#### Excerpted data

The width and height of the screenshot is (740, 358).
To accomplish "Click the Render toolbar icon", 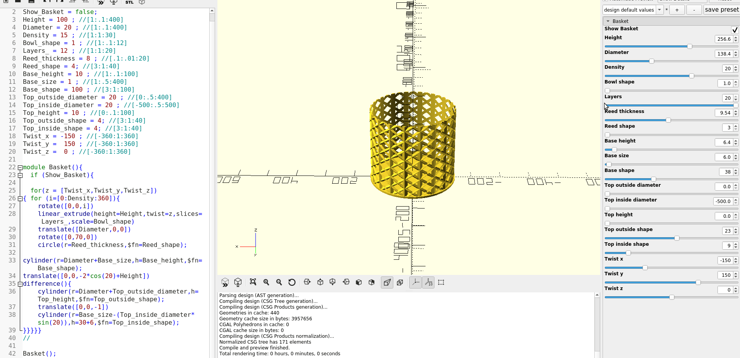I will click(238, 282).
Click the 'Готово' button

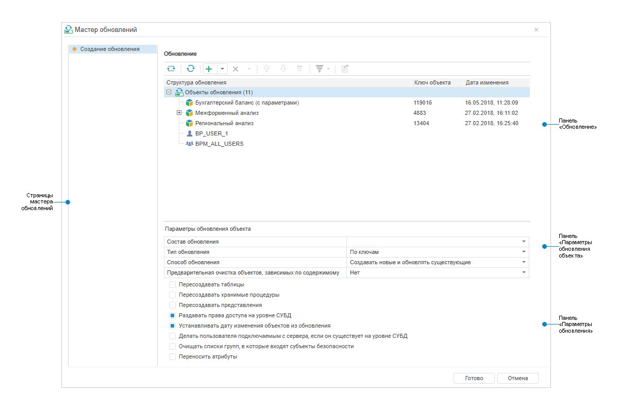click(474, 378)
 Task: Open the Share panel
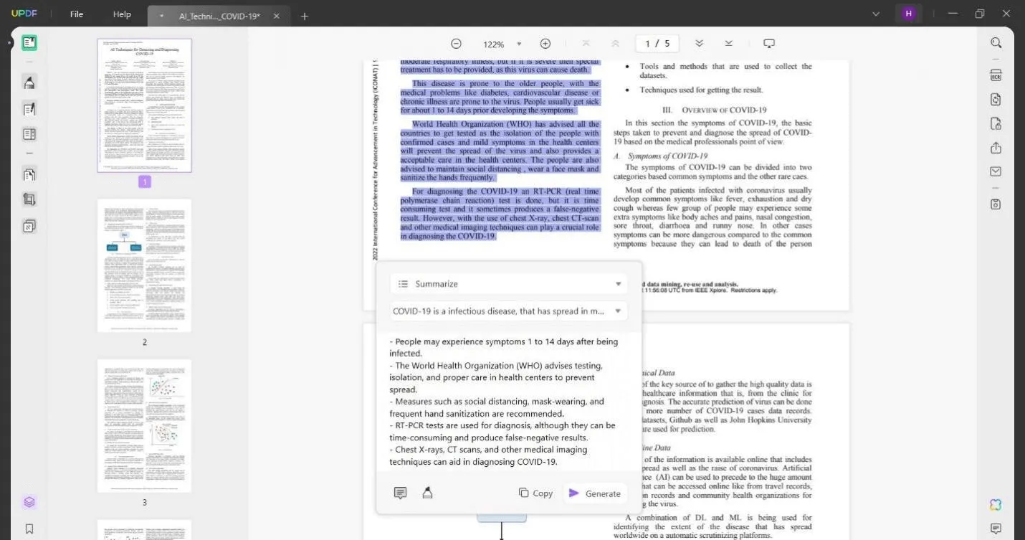[996, 148]
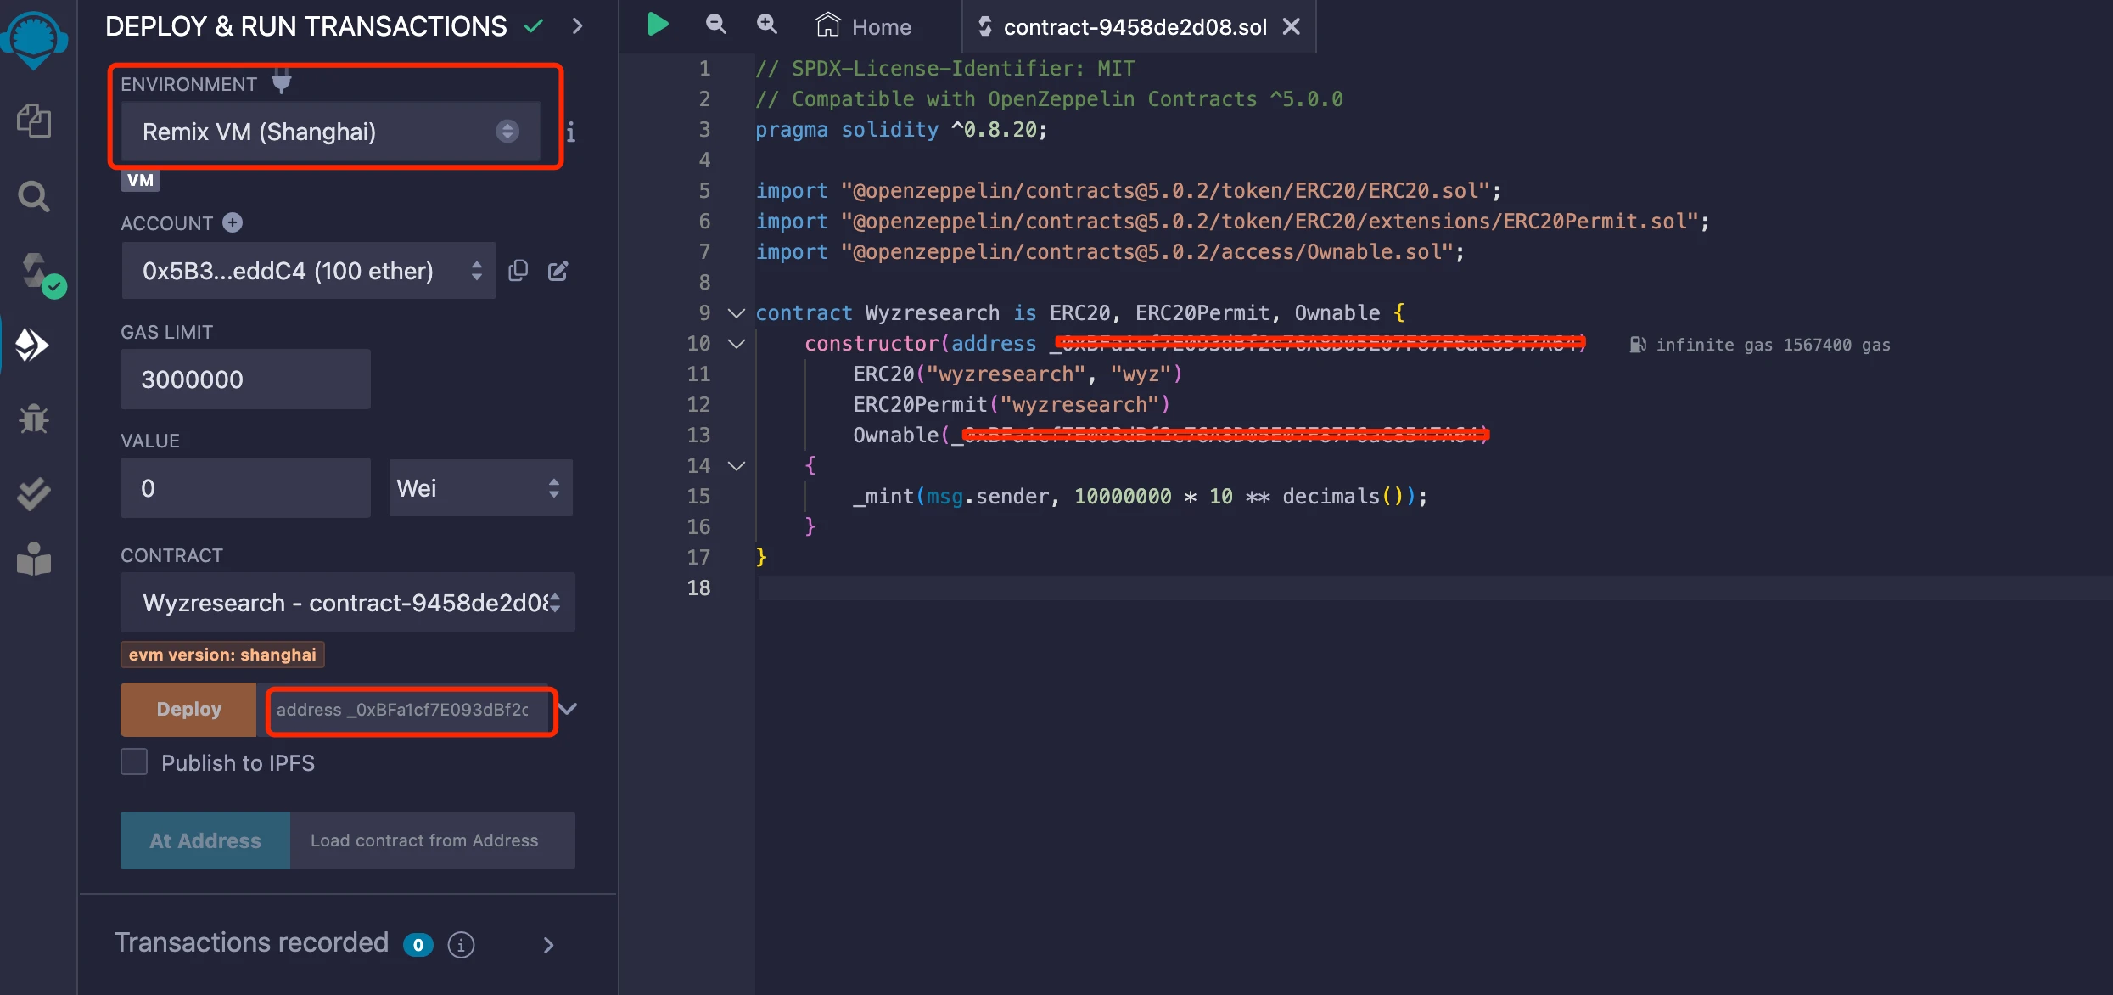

#### The request
Reproduce everything from the line containing "Click the 'Готово' button" down to the end of the entries, leaving the pictures out of your answer.

#### Exercise response
Click the 'Готово' button

click(474, 378)
 Task: Open the Share panel
[996, 148]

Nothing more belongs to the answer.